I spoke at a panel on the future of social platforms during the TiEcon conference in Silicon Valley last week. Social networks constitute the biggest share of the audience in the exploding social media category, the fastest growing segment on the Internet in terms of traffic. However, the future of social networks as profitable ventures and their ability to garner advertising dollars commensurate with their traffic is still uncertain.
I covered monetization challenges of social networks in an earlier post. While those with heavy traffic struggle to figure out how to monetize their audience, others, in my opinion, will not even get the threshold traffic needed to justify keeping the lights on while the industry tries to crack its business model. eMarketer last week reduced its 2008 estimate of advertising spend on social networks in the U.S. from $1.6B to $1.4B. MySpace and Facebook will take in over $1.0B of that, leaving just $400M for everyone else.
I'd categorize social networks into two categories: large, general purpose communities and niche networks based on specific interests and purpose (e.g., pets, sports, mothers, car enthusiasts, etc.).
Social networks, like instant messaging (IM) platforms, are a scale business - you want to join the network on which most of your friends hang out. As in IM, where four companies (AOL, Yahoo, Microsoft and ICQ) cover majority of the global chat users, there is room for only a handful of general purpose social networks, which are essentially highly effective social communication platforms. I put Facebook, MySpace, Hi5, Bebo, etc, in this category. These networks will continue to explore their sustainable business model as discussed earlier. As these large communities mature, interoperability will however become critical for their continued traffic growth and engagement. IM platforms resisted interoperability for the longest time, but they're now opening up and allowing users from one network to chat with those from other networks without having to open a new account on those other networks.
In contrast, niche social networks should find it relatively easier to monetize their audience. These are essentially self-selected, contextual communities which can be targeted as a whole by relevant advertisers. But there is very little user patience for creating and maintaining multiple profiles on multiple networks. Open standards and data portability will therefore be key for niche communities if they have to attract a large enough user base that will provide scale for advertisers.
Users, ultimately, will want to control where they can and cannot take their data which they invest a lot of effort entering into and maintaining within social networks. Communities which do not provide users this choice will not survive. We have therefore seen a race amongst big players to prove that they are more open than their competitors. Over the last two weeks, MySpace (Data Availability), Facebook (Facebook Connect) and Google (Friend Connect) have announced their new products to enable data portability. The fight is to become the preferred "data destination" for users where they can store and maintain all of their data, and take some of it to additional sites where users may also want to spend time on.
When Facebook opened their platform for 3rd party developers last May, its goal was to create an incentive for developers to build engaging applications on its platform, thus making Facebook the single default destination for most, if not all, user activity. While it did unleash tremendous creativity and developer enthusiasm, 26 thousand applications and twelve months later, the myth of the Facebook economy has been broken. Unless you've an existing property with a vertical expertise and require additional inventory, or you're a student trying to build up your resume, you 're advised not to waste time on developing Facebook applications. Facebook Connect is also an admission on behalf of Facebook that users are not going to spend majority of their time on one single platform. The company is now promoting enterprise application development.

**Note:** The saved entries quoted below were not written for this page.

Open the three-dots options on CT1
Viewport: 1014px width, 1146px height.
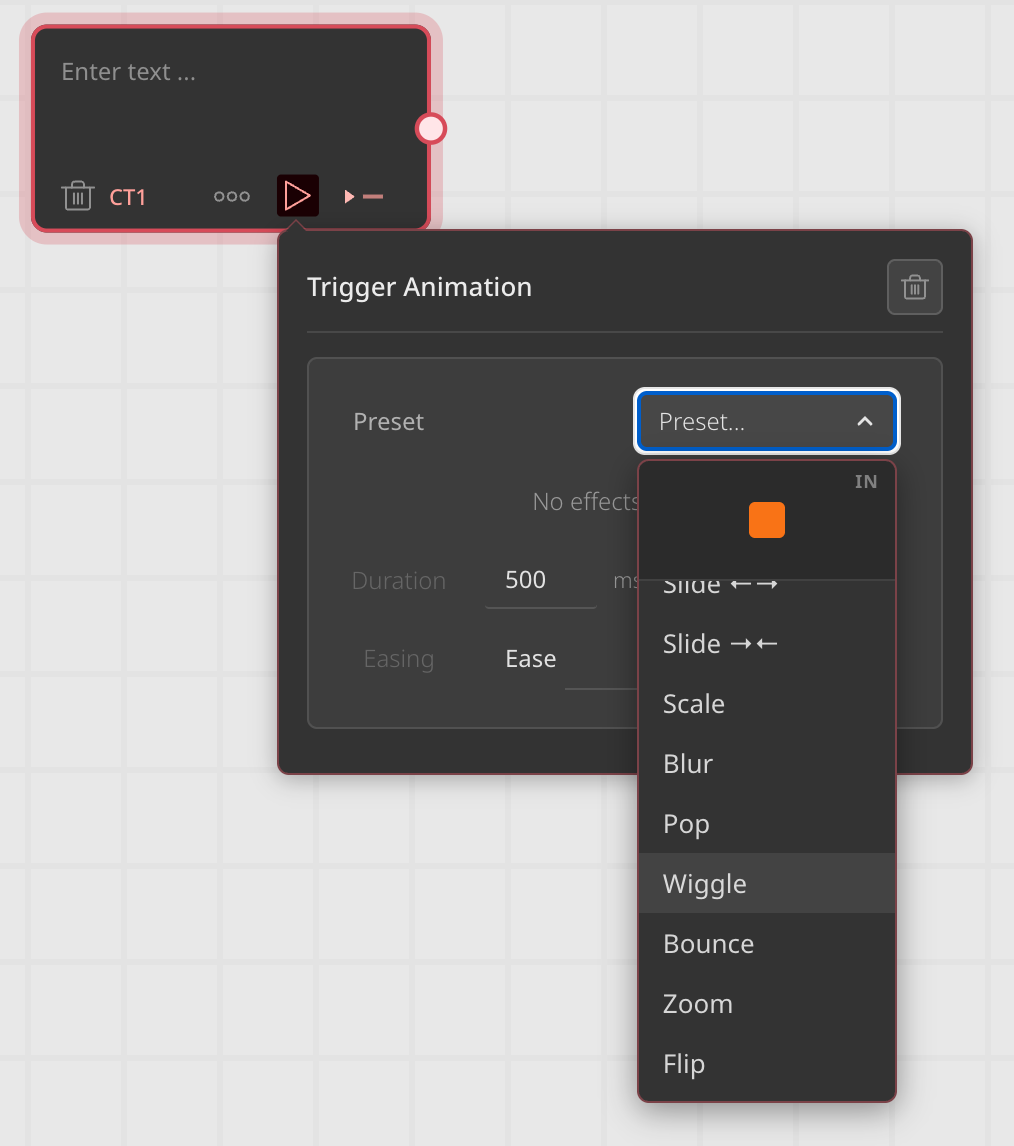[231, 196]
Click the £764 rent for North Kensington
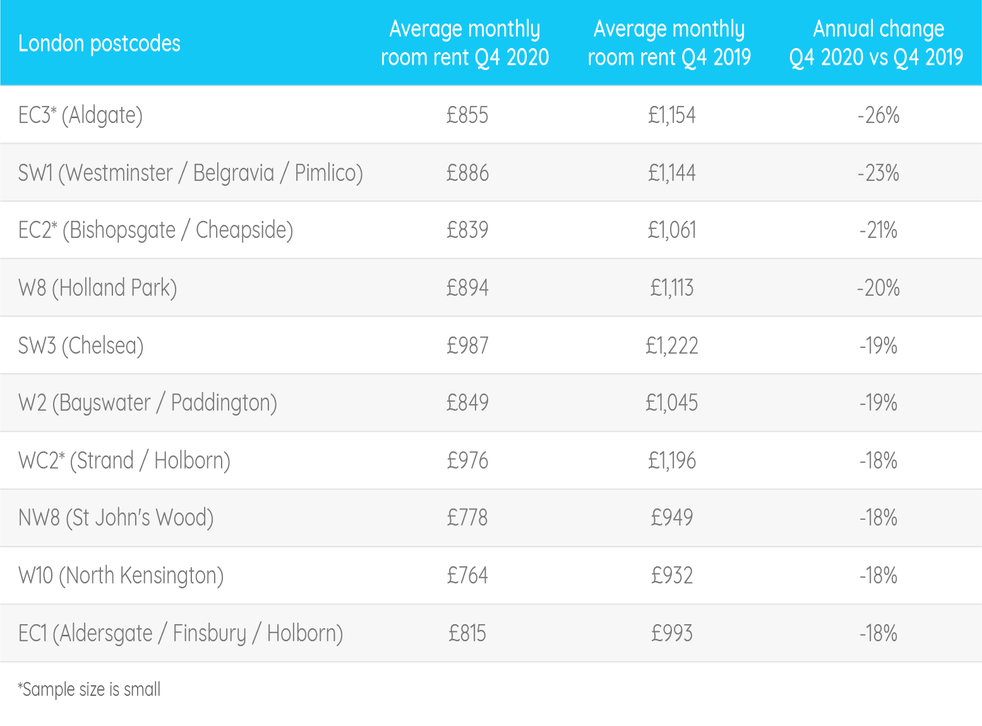 tap(467, 577)
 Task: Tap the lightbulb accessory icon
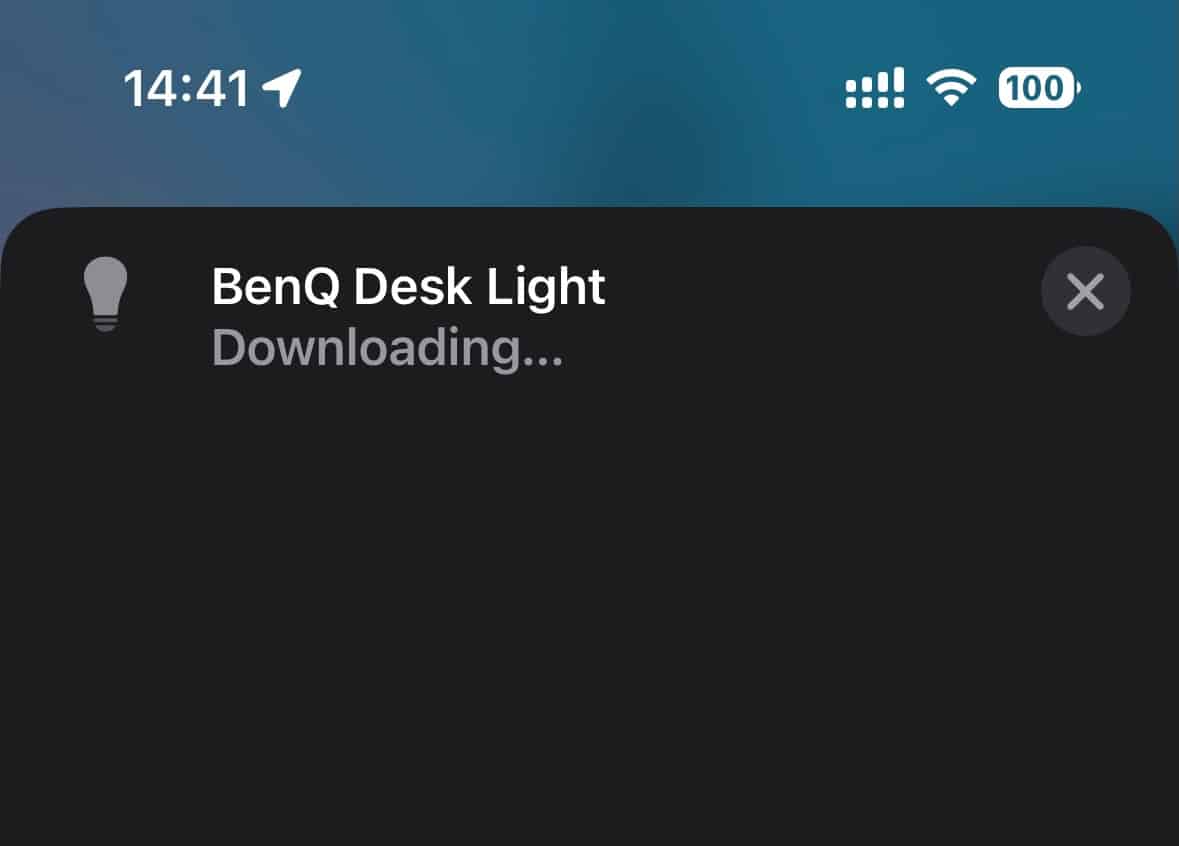point(105,293)
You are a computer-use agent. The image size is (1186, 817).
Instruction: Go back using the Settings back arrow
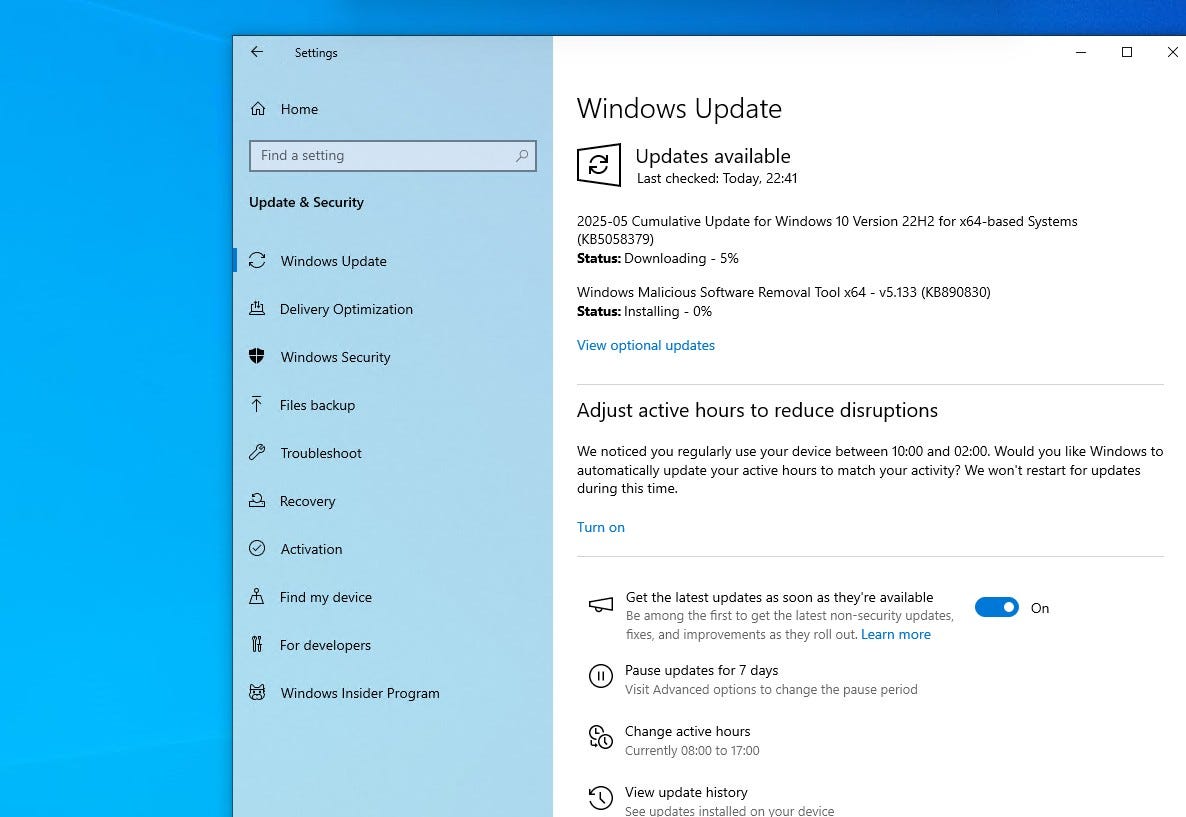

In the meantime, some social networks have started failing. Earlier this year Conde Nast shut down Flip, its social network for teen girls. It realized that all those teen girls were already hanging out at Facebook, so it converted Flip into a Facebook application. Monster.com recently reported trouble with its personal networking community site Tickle, for which it paid $94M in May 2004. This is just the beginning of the clearing out process that should remove the past couple of years of excess within this space.